玉米田桃蛀螟幼虫的空间分布型与抽样技术

doi:10.3864/j.issn.0578-1752.2022.10.007

摘要/Abstract

摘要：

【目的】桃蛀螟（Conogethes punctiferalis）是重要的农业害虫,近年来在我国黄淮海玉米产区危害日益严重,已成为玉米安全生产的威胁之一。空间分布型是昆虫种群的重要生态属性,研究桃蛀螟幼虫在玉米田的空间分布型,明确其在玉米田的空间分布特征,为桃蛀螟的田间抽样计划制定、预测预报和有效防治提供科学依据。【方法】利用传统统计学（聚集度指标、Taylor幂法则和Iwao回归模型）和地统计学方法研究玉米田桃蛀螟幼虫种群的空间分布型。基于Iwao回归模型确定桃蛀螟幼虫的理论抽样数,通过序贯抽样技术得到不同允许误差（D=0.1、0.2、0.3）和经济阈值（m₀=0.5、1、1.5、2头/株）下的最大理论抽样数。【结果】两种统计学方法的结果均表明桃蛀螟幼虫种群在玉米田的空间分布型属于聚集分布。聚集度指标分析表明桃蛀螟幼虫的分布型为聚集型;Taylor幂法则结果显示桃蛀螟幼虫种群为聚集分布,且聚集强度随种群密度的升高而增加;Iwao回归模型证明桃蛀螟幼虫的空间分布型属于聚集分布,且为一般的负二项分布。根据半方差函数模型参数,确定桃蛀螟幼虫种群的最优拟合模型为球型、指数型和线型,表明空间分布型为聚集型;通过Kriging插值法分析得到桃蛀螟幼虫种群的三维和二维空间分布图,其聚集中心主要分布在田块边缘。基于Iwao回归模型抽样技术明确了桃蛀螟幼虫在置信概率t=2,不同平均密度m=0.5、1、2、3、4、5、10、15时的理论抽样数。
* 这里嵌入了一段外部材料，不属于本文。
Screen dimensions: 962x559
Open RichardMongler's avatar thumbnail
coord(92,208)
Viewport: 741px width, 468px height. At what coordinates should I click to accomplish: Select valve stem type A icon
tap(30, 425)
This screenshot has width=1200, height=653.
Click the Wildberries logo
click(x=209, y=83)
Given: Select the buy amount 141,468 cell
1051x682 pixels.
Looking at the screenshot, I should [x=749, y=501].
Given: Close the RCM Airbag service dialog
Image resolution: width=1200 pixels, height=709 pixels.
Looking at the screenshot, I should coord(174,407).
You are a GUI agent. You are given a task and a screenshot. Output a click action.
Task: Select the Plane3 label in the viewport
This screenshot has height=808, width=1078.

进行序贯抽样确定了最大理论抽样数,在t=2,D=0.1、0.2、0.3时,当m₀=0.5头/株,最大理论抽样数分别为3 417、854和380株;当m₀=1头/株,最大理论抽样数分别为1 717、429和191株;当m₀=1.5头/株,最大理论抽样数分别为1 150、287和128株;当m₀=2头/株,最大理论抽样数分别为867、217和96株。【结论】桃蛀螟幼虫种群的空间分布型为聚集分布中的负二项分布,聚集中心主要分布在田块边缘。基于序贯抽样确定的理论最大抽样数可用于指导玉米田桃蛀螟幼虫的监测和防治。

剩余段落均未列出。